-- PASSAGE TO READ --
Initially, we utilized Logistic Regression to construct our model, with Recall as our key performance metric. We found that variables such as Income, Education, CD Account, Family, and CCAvg emerged as significant contributors to the classification process.
By leveraging the ROC-AUC curve and optimal threshold, we enhanced the model's performance, achieving high recall and accuracy. This model thus emerged as our best-performing one.
We also explored Decision Trees, mindful of their tendency to overfit. Despite this, their minimal need for data preprocessing and their ease of understanding make them a valuable asset. We experimented with both prepruned and post-pruned Decision Trees, with the latter yielding an impressive 98% recall and 98% accuracy.
Key variables in predicting a customer's propensity to purchase a personal loan included Income, Graduate degree holders, and customers with three family members. These insights equip us with a deeper understanding of our target audience, an invaluable asset in shaping future campaigns.
Conclusion
Leveraging the Decision Tree model with post-pruning has yielded impressive results, achieving an outstanding recall score of 98% on train and 96% on test dataset respectively. After Post Pruning ,the false negative has reduced to 7,This superior level of accuracy underscores the model's ability to correctly identify a high percentage of actual positive cases, making it a powerful tool for our predictions.

-- INFORMATION GIVEN --
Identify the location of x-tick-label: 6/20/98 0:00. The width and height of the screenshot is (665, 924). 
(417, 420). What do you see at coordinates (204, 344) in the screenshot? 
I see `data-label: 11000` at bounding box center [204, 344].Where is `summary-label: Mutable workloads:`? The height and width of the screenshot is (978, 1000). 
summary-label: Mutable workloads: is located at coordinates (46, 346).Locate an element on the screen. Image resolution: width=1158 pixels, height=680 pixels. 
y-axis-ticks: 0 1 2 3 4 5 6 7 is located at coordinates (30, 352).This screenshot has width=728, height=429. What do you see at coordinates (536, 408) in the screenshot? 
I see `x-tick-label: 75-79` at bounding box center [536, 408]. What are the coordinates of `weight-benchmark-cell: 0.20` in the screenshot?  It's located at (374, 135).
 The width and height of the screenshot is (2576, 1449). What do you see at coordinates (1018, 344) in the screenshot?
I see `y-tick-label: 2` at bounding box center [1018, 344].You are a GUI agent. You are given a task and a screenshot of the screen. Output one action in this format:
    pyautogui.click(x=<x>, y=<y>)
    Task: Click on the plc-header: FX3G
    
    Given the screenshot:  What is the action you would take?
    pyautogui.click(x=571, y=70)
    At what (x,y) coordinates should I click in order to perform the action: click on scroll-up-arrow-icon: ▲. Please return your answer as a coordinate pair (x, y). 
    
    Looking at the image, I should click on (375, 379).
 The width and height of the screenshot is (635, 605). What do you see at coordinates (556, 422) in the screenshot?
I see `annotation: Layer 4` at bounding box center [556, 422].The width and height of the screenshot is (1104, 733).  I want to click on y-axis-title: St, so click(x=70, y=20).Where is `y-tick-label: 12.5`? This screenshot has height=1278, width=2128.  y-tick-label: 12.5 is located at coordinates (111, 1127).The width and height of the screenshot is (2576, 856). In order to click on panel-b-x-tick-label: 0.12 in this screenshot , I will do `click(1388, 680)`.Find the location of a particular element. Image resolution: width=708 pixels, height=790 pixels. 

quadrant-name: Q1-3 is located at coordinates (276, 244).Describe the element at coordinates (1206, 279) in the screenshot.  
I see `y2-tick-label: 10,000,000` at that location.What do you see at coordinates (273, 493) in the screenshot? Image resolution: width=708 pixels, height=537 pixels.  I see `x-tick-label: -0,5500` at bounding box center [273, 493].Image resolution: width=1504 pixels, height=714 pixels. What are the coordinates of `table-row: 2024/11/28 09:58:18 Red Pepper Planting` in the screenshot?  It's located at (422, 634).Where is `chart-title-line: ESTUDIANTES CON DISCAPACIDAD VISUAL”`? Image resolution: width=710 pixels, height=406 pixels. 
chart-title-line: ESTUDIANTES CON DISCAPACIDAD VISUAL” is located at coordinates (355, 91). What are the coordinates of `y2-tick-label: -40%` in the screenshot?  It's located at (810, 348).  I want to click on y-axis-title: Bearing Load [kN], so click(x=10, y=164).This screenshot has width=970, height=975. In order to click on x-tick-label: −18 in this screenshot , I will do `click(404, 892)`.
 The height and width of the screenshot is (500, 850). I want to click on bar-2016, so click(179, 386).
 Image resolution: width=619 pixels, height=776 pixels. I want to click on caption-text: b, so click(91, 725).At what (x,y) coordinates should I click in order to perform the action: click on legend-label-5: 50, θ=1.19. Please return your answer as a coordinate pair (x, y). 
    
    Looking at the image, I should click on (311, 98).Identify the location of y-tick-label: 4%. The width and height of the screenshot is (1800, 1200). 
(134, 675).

-- TASK --
In the passage on loan-prediction models, which metric was chosen as the key performance metric for the Logistic Regression model?

-- ANSWER TO THE PROBLEM --
Recall